O mercado automotivo da China vem se recuperando de forma notável desde o auge da crise da Covid-19. Só nos 20 primeiros dias deste mês, já houve um crescimento de 12% em relação a setembro de 2019. Diretores de multinacionais como a BMW preveem que 2020 terminará com mais carros vendidos do que no último ano.

Apesar de tanto otimismo, o Salão de Pequim deste ano não tem a mesma efervescência de antes, com menos lançamentos de marcas locais e estrangeiras. Muitos executivos não compareceram nos primeiros dias da mostra, abertos aos fabricantes e à imprensa. E, com as limitações do “novo normal” o público (usando máscaras) será menor que os 820 mil visitantes da edição de 2018.
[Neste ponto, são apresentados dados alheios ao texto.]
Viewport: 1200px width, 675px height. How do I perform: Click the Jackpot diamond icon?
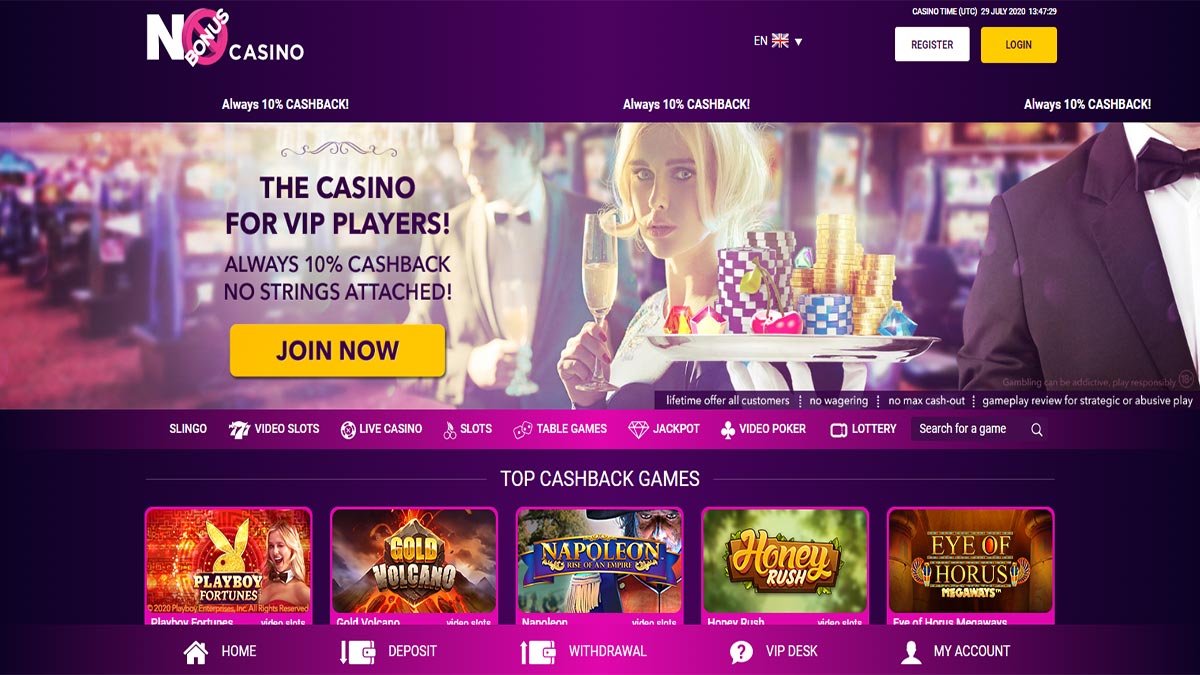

Nas atrações, destaque para os elétricos — a China é o maior mercado desse tipo de veículo. A luta é para garantir um alcance de 600km entre recargas e reduzir a “ansiedade por autonomia” dos consumidores. E os designers das marcas locais ousam nos carros expostos para provar que os fabricantes chineses deixaram de ser simples copiadores.